Se dedicó a la delincuencia juvenil hasta que tuvo edad para ponerse pantalones largos y decidió que, ya que pasaba media jornada en los juzgados, podía buscar un trabajo allí a jornada completa y sacar rendimiento a esas cuatro horas. Se dirigió al director de personal, Trajano Figuere Gómez (poeta simbolista en los fines de semana, con una vida azarosa y apasionante. Baste decir que murió a los 106 años, intentando atravesar el Istmo de las Radonas cargando con un bloque de 25 kilos de hielo). Había puestos disponibles, le dijo a Ricardo, pero Trajano, hobre de fuertes convicciones, y propensión a las dolencias renales, aunque no venga mucho a cuento, le dijo que tenía que empezar desde abajo: limpiando suelos. La paga no era gran cosa, así que comenzó a compaginar su carrera de limpiador con la de testigo falso, puesto para el que no le pidieron abales.
Como mientras limpiaba todo el mundo le miraba al mocho, nadie le reconodió en los primeros juicios, en los que tuvo la previsión de dejar el mocho en la puerta. Cuando empezó a resultar sospechosa su ubicuidad en escenas de delitos, por contagio se le trató a él mismo de delincuente, de la misma forma que un fumador pasivo puede desarrollar enfermedades propias de los fumadores activos. La cosa no tendría por que ir a más sino fuera porque Ricardo creyó que la expresión utilizada por el juez "conditio sine qua non" era una forma culta de poner en duda su hombría, y le partió la cara a la susocicha señoría antes de que los alguaciles pudieran detenerlo.

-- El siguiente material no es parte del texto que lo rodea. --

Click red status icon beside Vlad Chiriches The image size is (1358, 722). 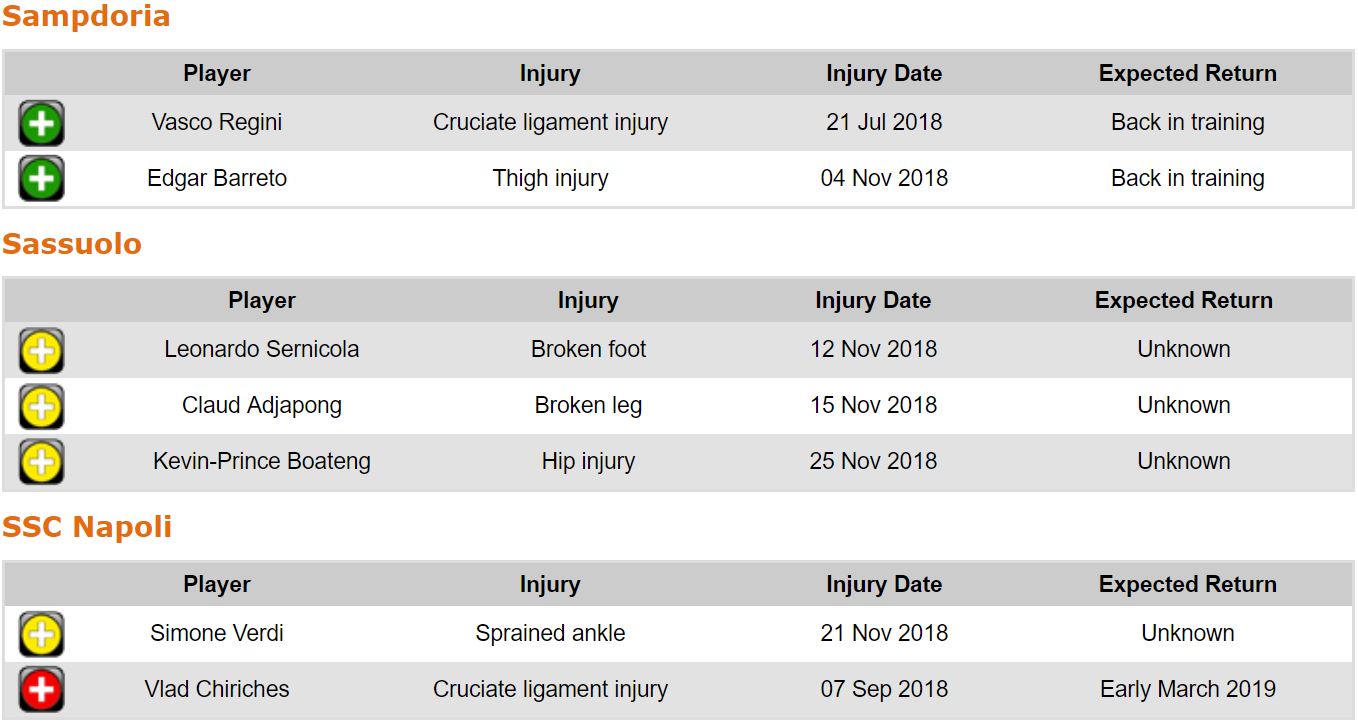click(41, 690)

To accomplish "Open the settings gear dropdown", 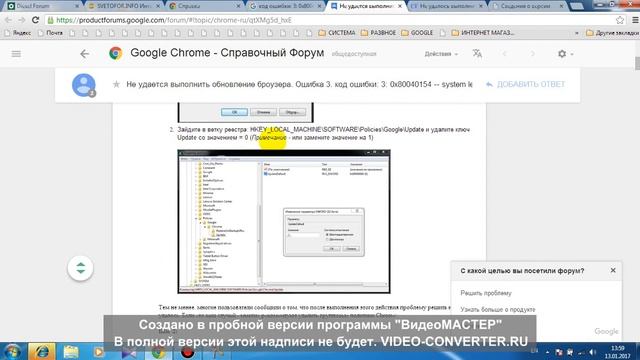I will click(565, 53).
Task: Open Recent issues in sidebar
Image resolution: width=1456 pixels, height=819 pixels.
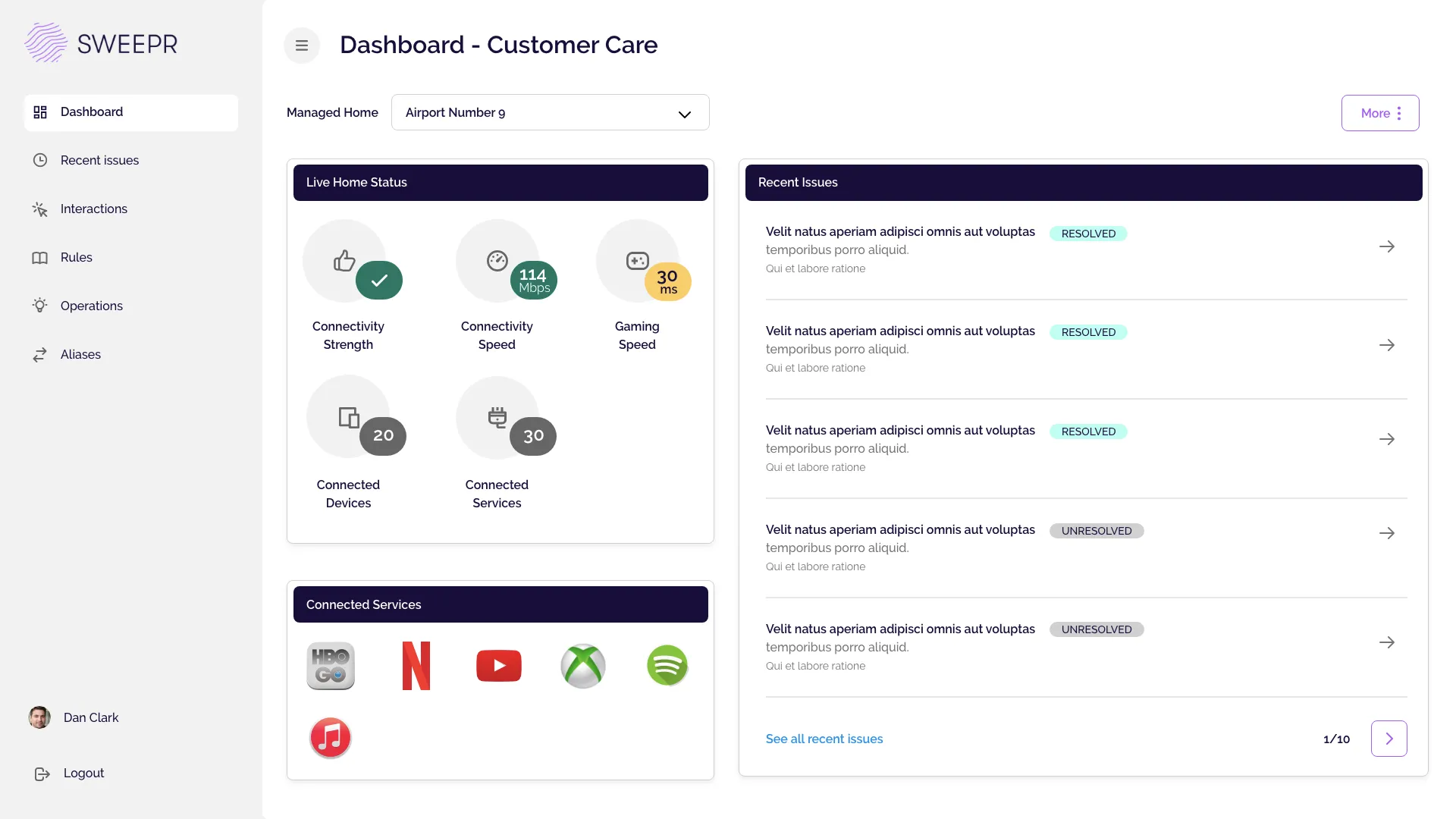Action: click(99, 160)
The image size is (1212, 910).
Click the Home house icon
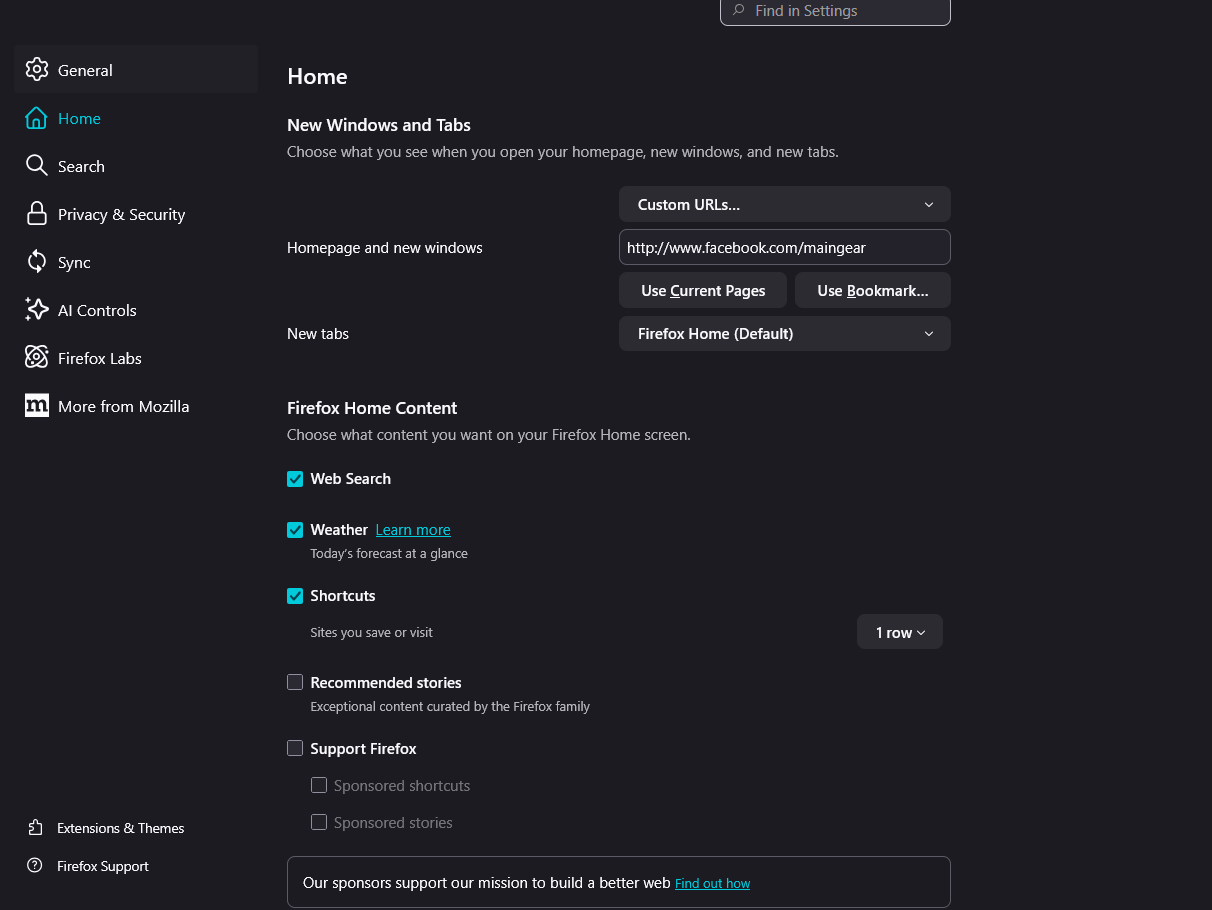[37, 118]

Pasó ocho meses en prisión por agresión, tiempo suficiente para conocer a una troup de ladrones especializados en obras de arte (especializados en robarlas, se entiende). Al salir libre tenía las suficientes recomendaciones como para entrar en una de estas cuadrillas, con la que estuvo planificando durante 10 meses el robo de un Juan Gris, pero no a robarlo, por lo que no se le podría acusar de ladrón de obras de arte.
Un día de lluvia y viento entró en una biblioteca. Había una vacante de buscador de libros descolocados, y aunque Ricardo no tenía nada claro en qué consistía el trabajo, aceptó. El bibliotecario jefe, un tipo con la verdad por delante y un bulto de grasa por detrás, justo sobre el homóplato derecho, siempre decía que, entre setecientos mil volúmenes, un libro fuera de su lugar era un libro perdido; pero la clase de objeto perdido más recóndito de todos: el que nadie sabe que se ha perdido. Tan perdidos que Ricardo ni se molestó en buscarlos.
En los 14 meses que estuvo en nómina de la biblioteca ni siquiera llegó a aprenderse el orden alfabético. De hecho, siempre creyó que la y griega era un tipo de llave inglesa. A pesar de que había ido cuatro años a la escuela, no había aprendido a leer ni a escribir, ni siquiera unas nociones básicas. No escribía, copiaba las letras en su cuaderno como si dibujase caras que veía por la calle, y nadie en su sano juicio se molestaría en memorizar todas las caras que ve, se decía. Ya con siete años, Ricardo tenía las cosas muy claras.